My husband and I went to dinner a few days after our baby left my womb. We got settled in our booth and the waitress approached the table with a friendly smile and a swollen belly, cradling a baby that had to be at least six months along. I looked at my husband after she left to get our drinks and said nothing with my voice, but everything with my eyes. He looked back at me and said, “I’m sorry.”
Three months after my baby died, I went to a meeting at work. There were muffins on the table from the girl I shared an office space with. Not just any muffins—celebration muffins. She was pregnant, with a due date the same week as what mine would have been. I glanced across the table to my friend and didn’t say a word; my eyes continued to speak for me. She gave me a gentle, comforting nod of strength to get through the rest of the meeting. I ate my muffin while choking back tears. As soon as the meeting ended, I swiftly retreated to a quiet bathroom stall and sobbed in agony.
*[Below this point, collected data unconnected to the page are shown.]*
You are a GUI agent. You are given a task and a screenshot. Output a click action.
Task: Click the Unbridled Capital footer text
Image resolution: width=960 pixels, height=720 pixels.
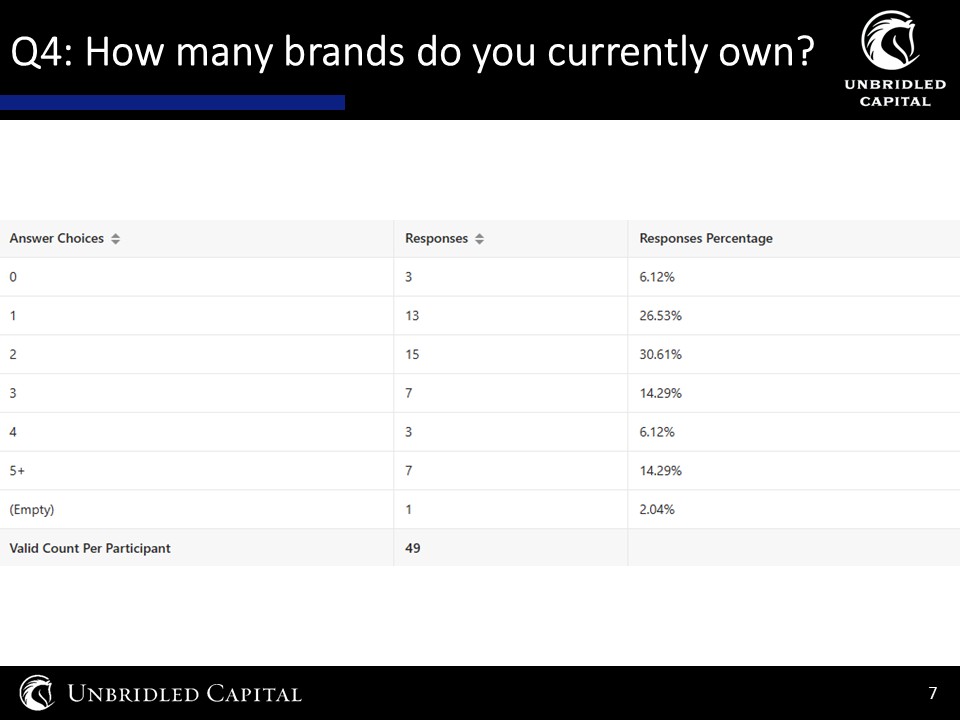point(184,694)
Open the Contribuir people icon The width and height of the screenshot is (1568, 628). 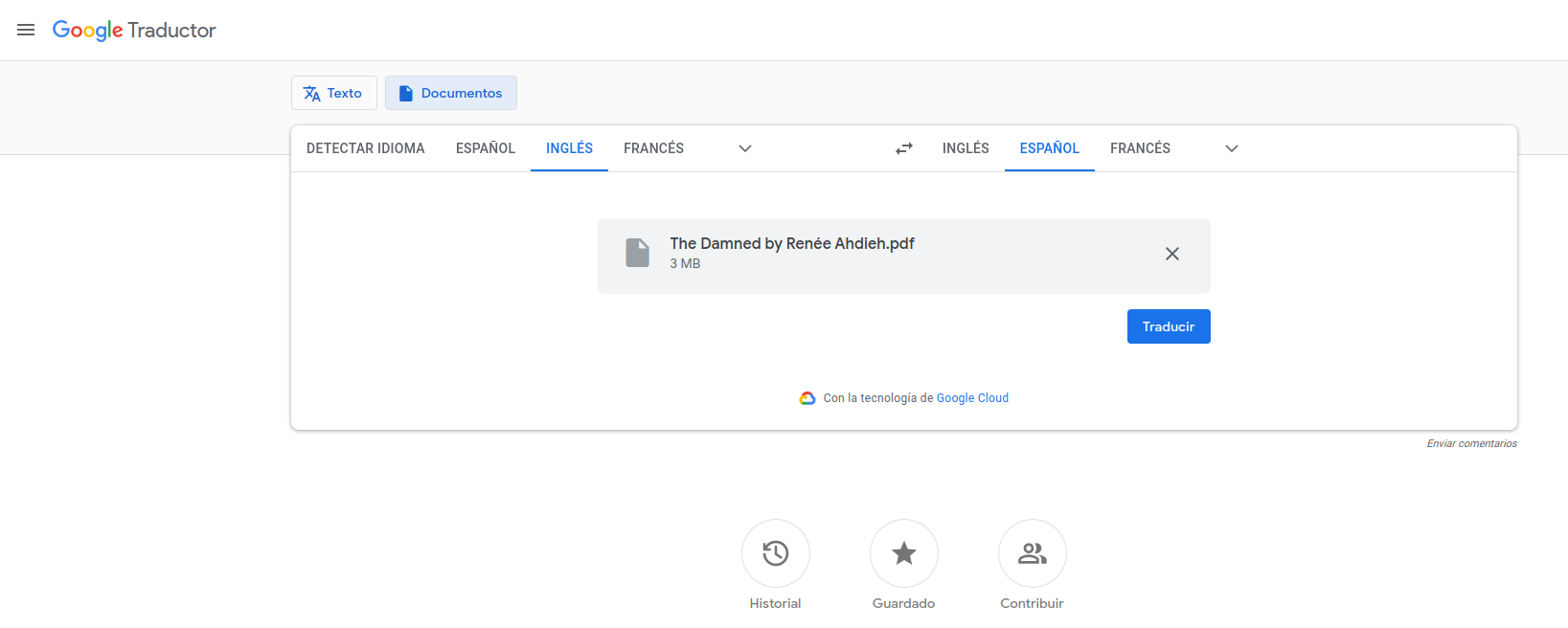1032,553
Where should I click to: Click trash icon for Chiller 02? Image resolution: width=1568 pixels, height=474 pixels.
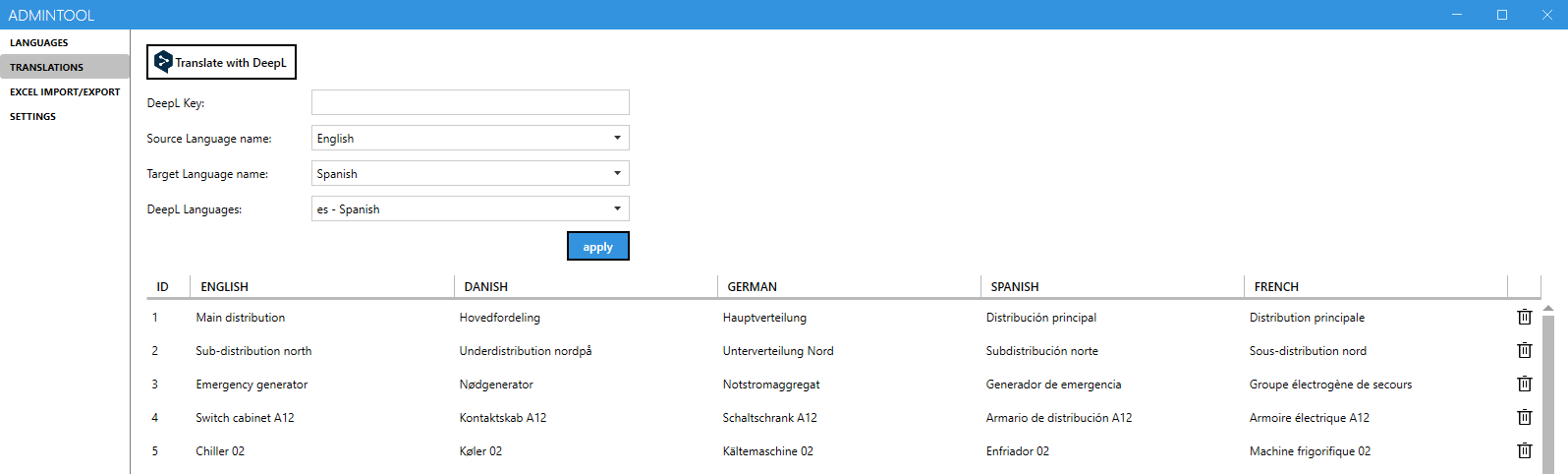click(x=1524, y=450)
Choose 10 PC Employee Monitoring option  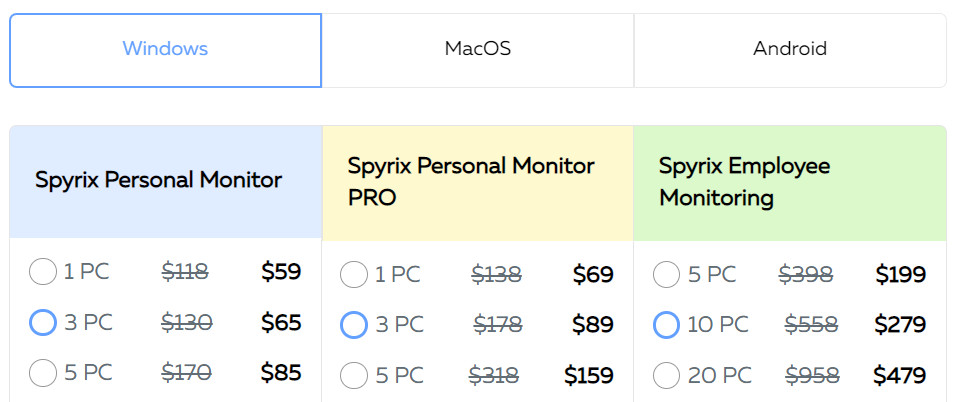click(x=666, y=325)
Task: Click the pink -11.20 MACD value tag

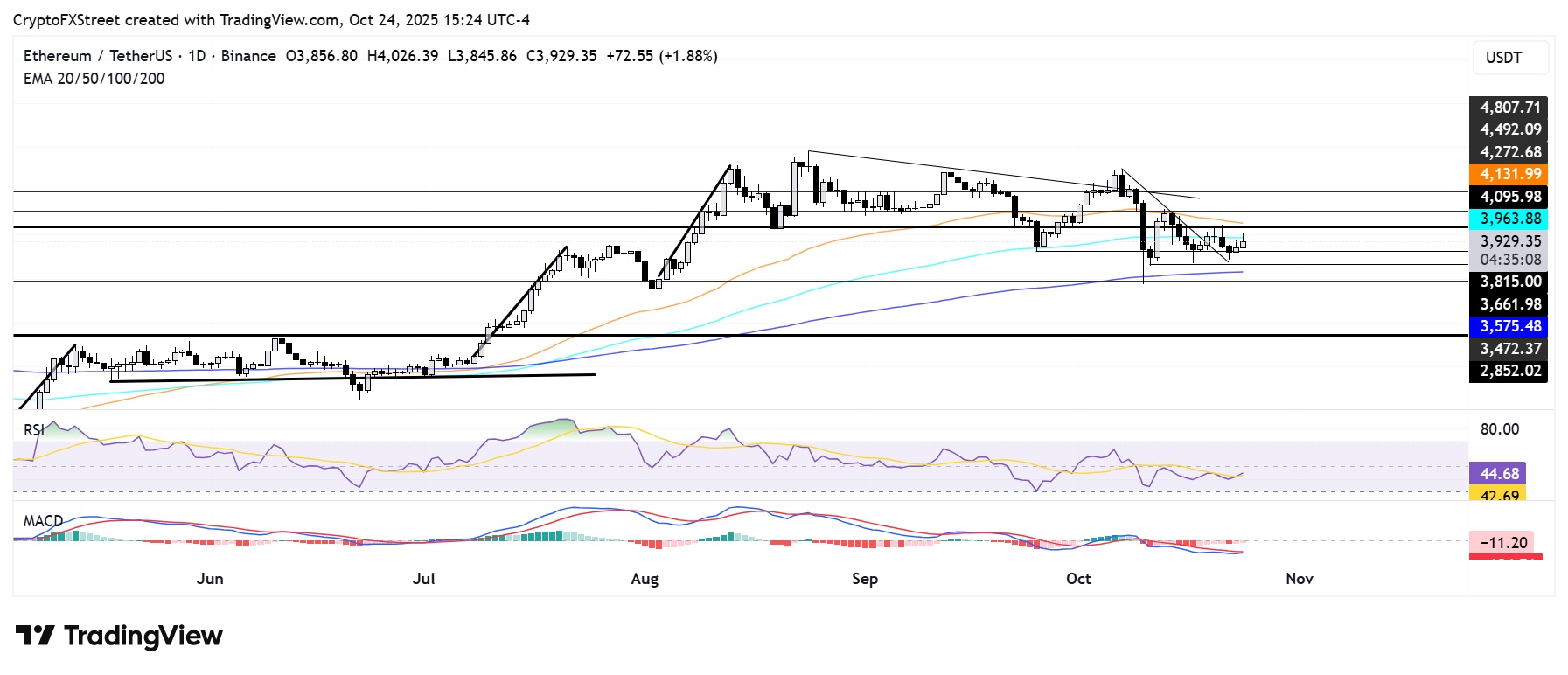Action: point(1502,542)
Fast forward to 2016 with only a few weeks to go until we meet our Rainbow Baby. I walked into Target with a pep in my step, feeling so joyful and carefree, enjoying my day with my built-in buddy keeping me company.
And there she was, the lady in Target.
She stared at my belly for a short, yet painfully long amount of time. When she realized she’d been looking too long, her gaze darted to the side, and then back to me, and our eyes met.
Her eyes—oh her eyes. They were eyes welled up with tears, full of longing, despair, and hopelessness. I knew those eyes, for they were my own a few months prior.
As quickly as she met my gaze, she broke it, speeding up her steps to pass me in an attempt to escape the moment.
I finished my shopping, got into my car, and sobbed. I sobbed for me and I sobbed for her—the lady in Target. I prayed for her and wanted to hug her. All I could think was, if you only knew my story.
Friend, have you ever been the lady in Target? Maybe you were her once before, maybe you are her right now. At the sight of a pregnant belly, have you felt sad? Jealous? Annoyed? Angry? Heartbroken? I know I have. If you have too, know that your feelings are valid and normal.
Allowing and working through every single feeling is a huge part of overcoming pain, trauma, and loss. I also want to lovingly encourage you to consider this that may also help you heal: what’s her story?
Hopefully it’s not like yours, but perhaps reminding yourself that it very well could be may bring you some peace. I want you to know, you are allowed to grieve what you lost, AND you’re allowed to feel joy at the sight of a life growing in another womb. Joy for another does not negate your own longing. (And P.S.—If you’re engulfed in sorrow right now, you’re also allowed to not feel ANY joy yet).
In July of 2017 I walked into Target to buy pads. I had just lost our fourth child, my second miscarriage. I saw a woman with a beautiful, round belly. Our eyes met and my stomach sank.
I was the lady in Target.
I took a deep breath, smiled at her, and said to myself…
I don’t know her story. Maybe it looks a lot like mine.